[发明专利]一种快速提取土壤微生物RNA的试剂盒及方法

说明书

技术领域

本发明涉及生物技术领域，具体涉及一种快速提取土壤微生物RNA的试剂盒及方法。

背景技术

土壤中的微生物种类繁多，数量极大，一克肥沃土壤中通常含有几亿到几十亿个微生物，贫瘠土壤每克也含有几百万至几千万个微生物，一般说来，土壤越肥沃，微生物种类和数量越多。另外，土壤表层或耕作层中及植物根附近微生物数量也较多。土壤中的渐生物主要有细菌、真菌、放线菌、藻类和原生动物。土壤中的微生物以细菌数量最多，细菌占土壤微生物总量的70％～90％，而且种类多。

在土壤微生物研究中，过去的研究主要集中在土壤微生物DNA的提取以及其下游反应，土壤微生物DNA的提取可以适用于所有微生物的研究，然而却无法检测到当前有活性的微生物状态，基于土壤微生物RNA的分析能更好地描述种群的代谢活性。提取纯度高河完整性好的RNA是研究微生物表达组学的重要前提。目前国内外已经有很多专门用于土壤微生物RNA提取的方法，主要分成两类，一类是依据特殊的溶液来提取RNA，另一类是根据离心柱，然而这些试剂盒大多价格较为昂贵，且需要多次试验才能成功提取到土壤微生物RNA，这给小实验室进行土壤微生物RNA研究带来很大的经济负担。

发明内容

本发明所要解决的技术问题是：提供一种能高效、快速提取土壤微生物RNA的试剂盒及方法。

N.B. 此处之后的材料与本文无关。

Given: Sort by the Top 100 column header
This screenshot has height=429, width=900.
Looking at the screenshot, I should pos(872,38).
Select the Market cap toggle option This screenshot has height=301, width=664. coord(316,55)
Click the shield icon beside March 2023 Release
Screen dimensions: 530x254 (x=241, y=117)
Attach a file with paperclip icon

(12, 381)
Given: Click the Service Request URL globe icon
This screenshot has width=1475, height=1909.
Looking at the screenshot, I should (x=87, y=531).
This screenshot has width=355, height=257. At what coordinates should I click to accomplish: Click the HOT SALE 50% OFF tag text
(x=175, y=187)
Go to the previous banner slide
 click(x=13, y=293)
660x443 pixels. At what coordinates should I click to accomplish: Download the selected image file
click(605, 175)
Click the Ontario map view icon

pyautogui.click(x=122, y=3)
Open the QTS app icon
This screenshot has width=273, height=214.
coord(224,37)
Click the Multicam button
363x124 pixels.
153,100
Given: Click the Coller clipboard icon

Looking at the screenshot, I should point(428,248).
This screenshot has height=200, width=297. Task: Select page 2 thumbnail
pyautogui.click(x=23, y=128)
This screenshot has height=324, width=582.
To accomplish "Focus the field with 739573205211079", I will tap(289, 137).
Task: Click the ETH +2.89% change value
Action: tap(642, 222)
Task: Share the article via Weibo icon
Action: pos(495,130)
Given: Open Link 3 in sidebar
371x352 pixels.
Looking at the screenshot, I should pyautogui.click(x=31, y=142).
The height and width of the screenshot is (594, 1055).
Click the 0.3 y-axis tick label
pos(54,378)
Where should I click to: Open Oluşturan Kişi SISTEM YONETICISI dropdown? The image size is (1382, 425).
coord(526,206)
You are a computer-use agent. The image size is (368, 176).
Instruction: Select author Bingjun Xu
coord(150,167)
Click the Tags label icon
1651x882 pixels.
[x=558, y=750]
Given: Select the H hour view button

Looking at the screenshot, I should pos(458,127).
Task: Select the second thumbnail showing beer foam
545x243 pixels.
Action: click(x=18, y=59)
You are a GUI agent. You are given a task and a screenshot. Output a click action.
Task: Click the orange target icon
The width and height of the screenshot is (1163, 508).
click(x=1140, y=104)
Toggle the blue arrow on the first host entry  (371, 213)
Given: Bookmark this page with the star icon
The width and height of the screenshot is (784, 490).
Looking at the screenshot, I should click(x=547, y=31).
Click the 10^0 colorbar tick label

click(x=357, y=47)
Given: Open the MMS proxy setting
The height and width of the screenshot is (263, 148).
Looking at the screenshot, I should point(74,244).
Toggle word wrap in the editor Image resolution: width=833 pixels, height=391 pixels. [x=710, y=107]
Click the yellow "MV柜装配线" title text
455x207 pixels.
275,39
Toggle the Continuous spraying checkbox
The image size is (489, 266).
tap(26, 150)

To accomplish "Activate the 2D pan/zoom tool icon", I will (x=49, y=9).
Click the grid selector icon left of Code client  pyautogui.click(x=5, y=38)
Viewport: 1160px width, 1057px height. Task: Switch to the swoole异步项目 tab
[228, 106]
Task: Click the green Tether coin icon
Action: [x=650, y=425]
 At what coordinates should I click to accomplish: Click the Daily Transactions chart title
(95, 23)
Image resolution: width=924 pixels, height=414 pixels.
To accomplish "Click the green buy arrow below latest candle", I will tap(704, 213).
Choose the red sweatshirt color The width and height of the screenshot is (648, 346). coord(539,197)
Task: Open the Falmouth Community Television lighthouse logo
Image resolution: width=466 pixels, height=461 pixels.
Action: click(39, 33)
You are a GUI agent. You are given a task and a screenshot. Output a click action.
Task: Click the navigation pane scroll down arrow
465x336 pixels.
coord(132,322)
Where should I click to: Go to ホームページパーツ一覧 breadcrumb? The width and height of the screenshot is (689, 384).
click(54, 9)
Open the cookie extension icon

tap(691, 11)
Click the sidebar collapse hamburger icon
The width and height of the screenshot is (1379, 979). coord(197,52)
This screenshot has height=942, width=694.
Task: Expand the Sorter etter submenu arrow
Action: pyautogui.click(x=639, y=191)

为了解决上述技术问题，本发明采用的技术方案为：提供一种快速提取土壤微生物RNA的方法，包括如下步骤：

土壤样品的前处理：取0.1-1g的土壤于2ml的离心管中，加入50-200μl Buffer A，300-900μl无菌水，300-600μl Buffer B，涡旋震荡30-60s，加入50-200μl Buffer C，100-300μl Buffer D，涡旋震荡30-60s，8000-10000g离心1-5min，去上清得沉淀A；

所述Buffer A为pH为5-6的0.5-2M的Tris-Cl缓冲液；

所述Buffer B为0.1-2M为包含0.1-2M的Al³⁺离子的溶液；

所述Buffer C为包含2-6M的OH^-离子的溶液；

所述Buffer D为pH＝7-9的0.1-0.5M的Tris-Cl缓冲液；

土壤微生物RNA的提取：所述沉淀A加入200-400μl Buffer D，0.1-1g的0.5-1mm玻璃珠，200-400μl Buffer E，200-400μl Buffer F，涡旋震荡1-3min，4℃温度条件下10000-12000g离心2-5min，取500-800ul上清液至1.5ml离心管，加入500-800μl的酚、氯仿和异戊醇酚的混合液，所述混合液中酚、氯仿和异戊醇的体积份数比为25:24:1，涡旋震荡30-60s，4℃温度条件下14000-16000g离心1-5min，将上清液转移至1.5ml离心管，加入上清液等体积的Buffer G混匀后得样品，将样品加到RNA吸附柱上，14000-16000g离心1-5min，去掉液体，加入500-600ul去蛋白液，14000-16000g离心1-5min，去掉液体，加入500-600ul漂洗液，14000-16000g离心1min，去掉液体，再加入500-600ul漂洗液，14000-16000g离心1-5min，去掉液体，吹干后加入30-50ul洗脱液，14000-16000g离心2-5min，收集液体得RNA溶液；

所述Buffer E为10-20％的SDS溶液；

所述Buffer F的配制方法为：取2-3g LiCl，1-2g Tris，3-4g EDTA，加入双蒸水溶解并调节pH为7.0-9.0，定容至100ml；

所述Buffer G为溶质重量百分数为50-80％的乙醇溶液；

所述去蛋白液为pH为6-7的包含4-6M盐酸胍，10-30 mM Tris-HCI的溶液，所述蛋白液中乙醇的重量百分数为30-50％；

所述漂洗液为pH为7-8的包含10-30mM NaCL，1-3mM Tris-HCI的溶液，所述漂洗液中乙醇的重量百分数为80-90％；

所述洗脱液为pH为6-7的5-15mM Tris-HCI溶液。